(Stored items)
· · · ·

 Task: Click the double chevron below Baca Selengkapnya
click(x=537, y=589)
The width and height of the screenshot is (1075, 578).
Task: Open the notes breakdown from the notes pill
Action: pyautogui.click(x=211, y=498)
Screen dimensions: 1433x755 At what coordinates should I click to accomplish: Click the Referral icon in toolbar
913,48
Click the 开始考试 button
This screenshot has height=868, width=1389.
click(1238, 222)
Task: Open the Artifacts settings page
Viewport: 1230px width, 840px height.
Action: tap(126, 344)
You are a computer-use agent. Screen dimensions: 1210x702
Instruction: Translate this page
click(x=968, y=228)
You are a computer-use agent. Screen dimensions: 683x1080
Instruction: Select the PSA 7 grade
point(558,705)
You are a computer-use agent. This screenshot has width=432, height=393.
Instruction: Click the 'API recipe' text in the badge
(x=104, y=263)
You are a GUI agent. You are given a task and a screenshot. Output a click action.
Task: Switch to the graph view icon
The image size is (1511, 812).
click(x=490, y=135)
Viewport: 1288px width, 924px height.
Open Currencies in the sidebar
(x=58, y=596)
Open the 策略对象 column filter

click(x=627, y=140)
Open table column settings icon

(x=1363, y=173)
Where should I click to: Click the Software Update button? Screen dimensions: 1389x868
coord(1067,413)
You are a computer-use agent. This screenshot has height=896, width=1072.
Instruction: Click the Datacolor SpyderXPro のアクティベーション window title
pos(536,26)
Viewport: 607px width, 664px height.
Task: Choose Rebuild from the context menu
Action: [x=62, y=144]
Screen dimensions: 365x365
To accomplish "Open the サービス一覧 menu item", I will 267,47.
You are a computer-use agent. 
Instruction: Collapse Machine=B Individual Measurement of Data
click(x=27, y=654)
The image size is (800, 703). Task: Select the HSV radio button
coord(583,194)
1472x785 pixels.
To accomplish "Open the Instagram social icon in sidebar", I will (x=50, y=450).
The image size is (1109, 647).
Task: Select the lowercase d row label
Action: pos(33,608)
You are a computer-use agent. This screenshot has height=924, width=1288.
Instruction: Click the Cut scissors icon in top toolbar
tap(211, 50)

· · · ·

_About this task:_
Could you return every line from the entries above in which the string "computer" occurs?

_Task answer:_
You are a computer-use agent. Screen dimensions: 1210x702
You are a computer-use agent. Screen dimensions: 683x1080
You are a computer-use agent. This screenshot has width=432, height=393.
You are a computer-use agent. This screenshot has height=896, width=1072.
You are a computer-use agent. 
You are a computer-use agent. This screenshot has height=924, width=1288.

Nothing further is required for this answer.